Por: Pedro Silva Baptista*

A nova ordem mundial será caracterizada, provavelmente, por um sistema geopolítico multipolar que desafia a arquitetura económico-financeira e de desenvolvimento internacional há muito estabelecidos.

Que mundo este em devir? Quaisquer que sejam as novas configurações, a manutenção da paz será um desafio. Perspectivar a paz, a prazo, pressupõe debruçar sobre ela, no presente.

E falar de paz, hoje, impõe falar de guerra. Com a disrupção do dilema Ucrânia-Rússia, poucas certezas há. Os projetos de paz até a data apresentados não produziram efeitos e as pontes começam a esvaziar.

A União Europeia (UE) e os EUA não podem intermediar o conflito, pois apoiam um dos beligerantes. O Plano Chinês não acolheu a aceitação dos parceiros europeus e da OTAN, por considerarem que os seus princípios subjacentes dão algum suporte a Moscovo. A tragédia recente fez diminuir o ímpeto da iniciativa turca. Portanto, o momentum para a paz está difícil de vislumbrar.

Neste quadro, torna-se necessário estudar o passado, compreender o presente e perspectivar o futuro.

Esforços de guerra da Rússia

A Rússia é conhecida por aguentar os esforços de uma guerra e a II Guerra Mundial sobre isso elucida. Apesar de perder 42 milhões de cidadãos, conseguiu fazer face aos fardos daí advenientes. Isto ajuda a compreender o hodierno. As sanções contra os oligarcas visavam criar uma ruptura com o Kremlin. A agitação social prevista no Ocidente não se concretizou. Argumentava-se que quando os corpos dos soldados começassem a regressar à Rússia, o povo russo deixaria de apoiar a guerra. O paradoxo é que o fenômeno acontece, mas galvanizou o apoio à guerra.

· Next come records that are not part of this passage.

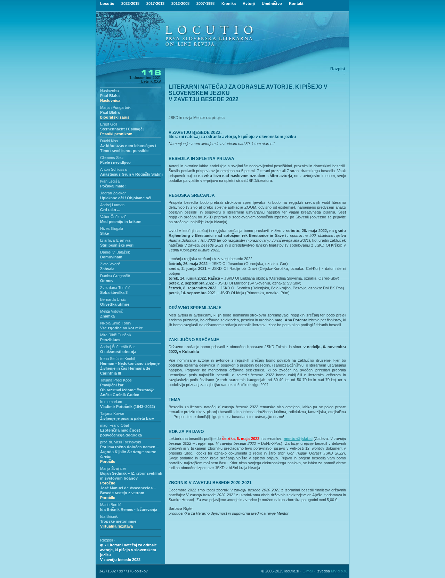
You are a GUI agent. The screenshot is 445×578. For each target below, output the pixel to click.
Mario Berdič (110, 505)
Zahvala (107, 269)
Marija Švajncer (113, 468)
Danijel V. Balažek (115, 252)
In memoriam (111, 402)
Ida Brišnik (109, 516)
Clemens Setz (112, 157)
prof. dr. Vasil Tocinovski (120, 442)
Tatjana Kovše (112, 413)
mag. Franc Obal (114, 425)
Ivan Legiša (110, 181)
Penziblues (110, 340)
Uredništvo (272, 3)
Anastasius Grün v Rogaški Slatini (131, 174)
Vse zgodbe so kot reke (121, 328)
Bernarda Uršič (113, 299)
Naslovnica (109, 91)
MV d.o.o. (339, 571)
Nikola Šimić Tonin (115, 323)
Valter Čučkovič (113, 217)
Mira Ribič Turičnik (115, 335)
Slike (104, 233)
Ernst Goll (108, 124)
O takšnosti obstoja (118, 352)
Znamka (107, 316)
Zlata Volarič (110, 264)
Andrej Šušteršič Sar (117, 347)
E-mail (307, 571)
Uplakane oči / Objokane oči (125, 198)
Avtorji (249, 3)
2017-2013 (155, 3)
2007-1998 (205, 3)
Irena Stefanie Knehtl (117, 358)
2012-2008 (180, 3)
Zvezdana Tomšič (115, 288)
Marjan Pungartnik (115, 107)
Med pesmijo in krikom (120, 221)
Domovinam (111, 257)
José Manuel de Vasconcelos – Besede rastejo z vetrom (128, 493)
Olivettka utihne (114, 304)
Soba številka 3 (114, 292)
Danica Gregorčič (115, 276)
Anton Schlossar (114, 169)
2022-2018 (130, 3)
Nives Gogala (111, 228)
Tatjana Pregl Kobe (116, 380)
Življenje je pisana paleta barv (127, 418)
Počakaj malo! (113, 186)
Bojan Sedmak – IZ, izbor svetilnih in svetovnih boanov (131, 478)
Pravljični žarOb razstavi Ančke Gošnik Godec (127, 390)
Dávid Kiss (109, 141)
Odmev (106, 281)
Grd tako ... (110, 210)
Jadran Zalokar (113, 193)
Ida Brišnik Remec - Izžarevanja (128, 509)
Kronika (228, 3)
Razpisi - (107, 540)
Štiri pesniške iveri (117, 245)
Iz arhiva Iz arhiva (115, 240)
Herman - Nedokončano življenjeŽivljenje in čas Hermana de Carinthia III (130, 368)
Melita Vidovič (111, 311)
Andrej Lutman (112, 205)
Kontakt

O regresso ao status quo ante bellum não elimina as causas originais do conflito. Em diplomacia sabe-se que a não alteração das fronteiras levará, tarde ou cedo, à repetição da história, com o conflito fadado a emergir novamente.

Os Estados têm paciência e sabem esperar. O Azerbaijão esperou mais de vinte anos para lançar uma segunda guerra em Nagorno-Karabakh, para vingar a derrota de 1999.

Estados tampão

Vozes variadas levantam-se e começa-se a cogitar sobre Estados tampão. De facto, não é incomum haver fronteiras contestadas entre Estados vizinhos e é indesmentível que os conflitos terminam com as negociações.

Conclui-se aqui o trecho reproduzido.